| REQUIRED WORK |
Write out exactly, and only, the lines below from the line with "[button] (410, 1174)" through the line with "Accept (254, 2546)"; pictures do not belong in the copy.

| DATA TO USE |
● ● ●

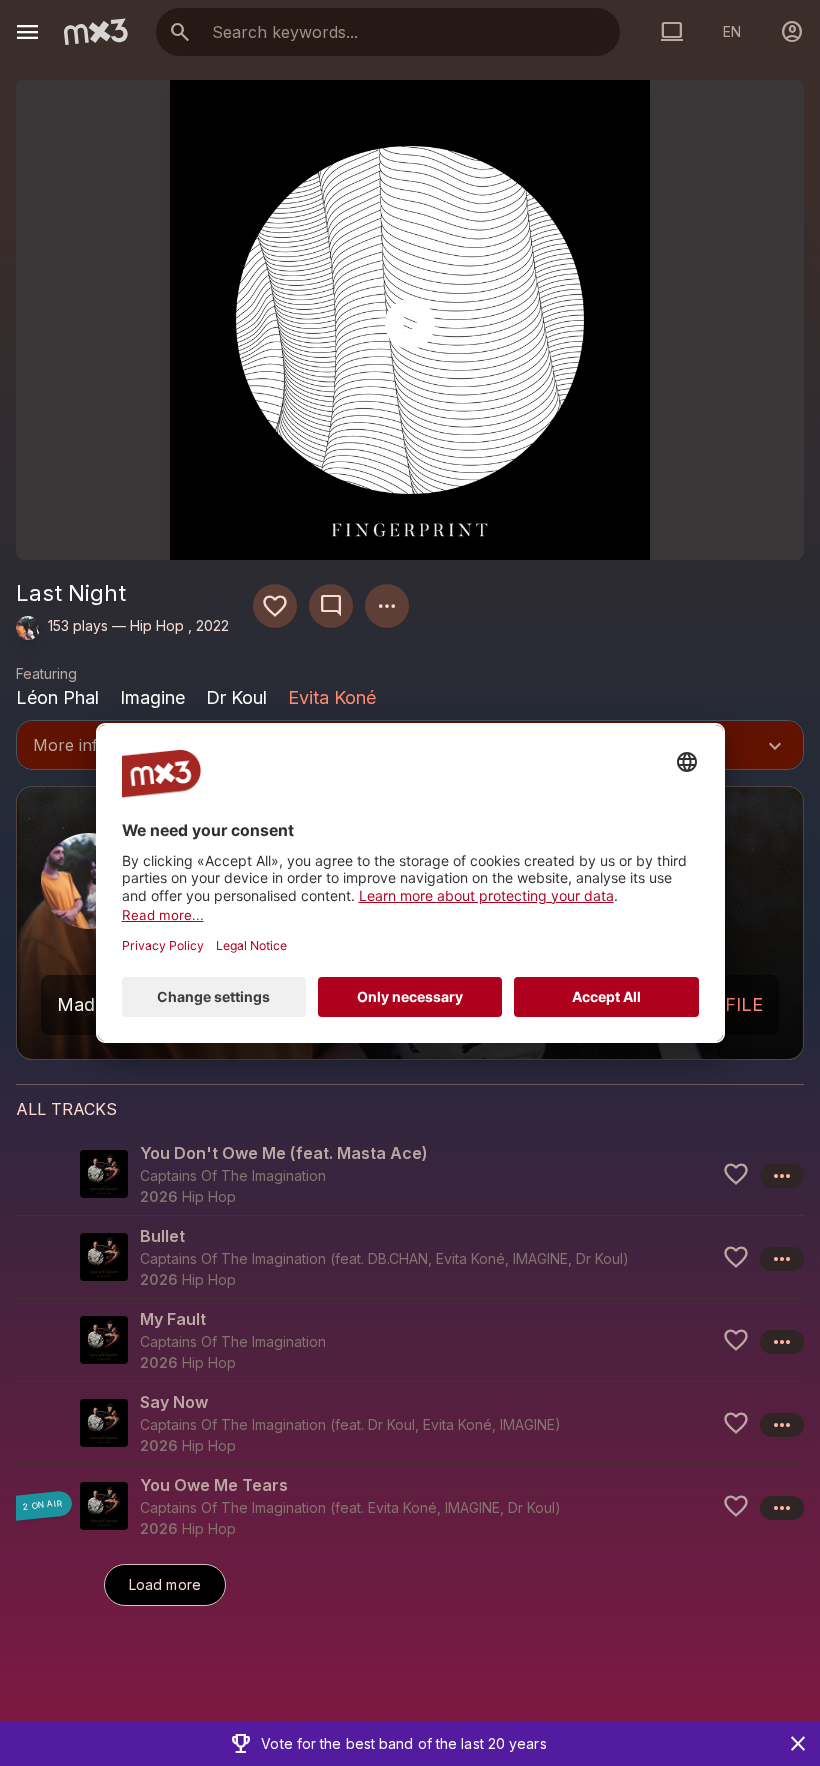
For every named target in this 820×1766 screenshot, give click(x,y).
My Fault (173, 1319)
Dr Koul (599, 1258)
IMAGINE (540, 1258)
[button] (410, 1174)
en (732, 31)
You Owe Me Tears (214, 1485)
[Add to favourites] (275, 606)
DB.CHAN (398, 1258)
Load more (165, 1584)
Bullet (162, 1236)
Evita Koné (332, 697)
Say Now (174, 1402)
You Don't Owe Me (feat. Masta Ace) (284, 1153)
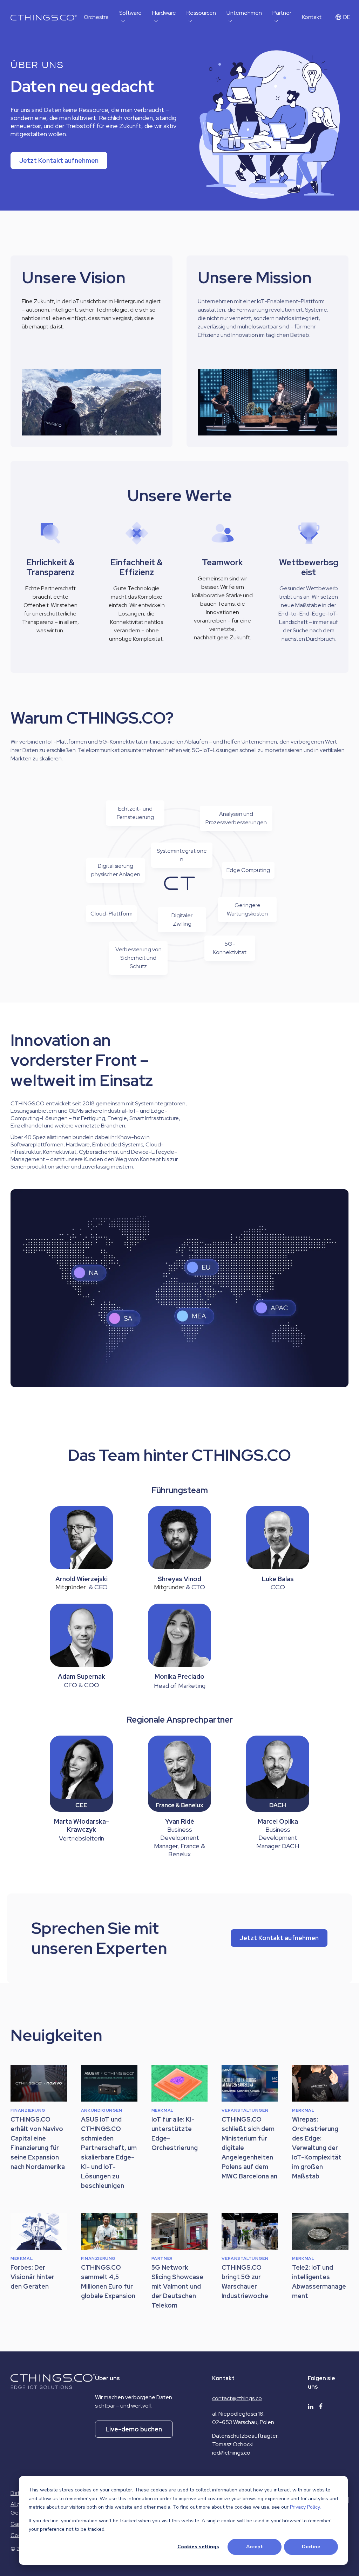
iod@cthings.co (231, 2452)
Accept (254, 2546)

● ● ●

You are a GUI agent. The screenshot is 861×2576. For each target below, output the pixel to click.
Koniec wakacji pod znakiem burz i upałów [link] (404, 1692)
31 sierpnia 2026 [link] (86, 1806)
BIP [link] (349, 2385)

● ● ●

| ANSWER BOX |
[button] (410, 1174)
en (732, 31)
You Owe Me Tears (214, 1485)
[Add to favourites] (275, 606)
DB.CHAN (398, 1258)
Load more (165, 1584)
Bullet (162, 1236)
Evita Koné (332, 697)
Say Now (174, 1402)
You Don't Owe Me (feat. Masta Ace) (284, 1153)
iod@cthings.co (231, 2452)
Accept (254, 2546)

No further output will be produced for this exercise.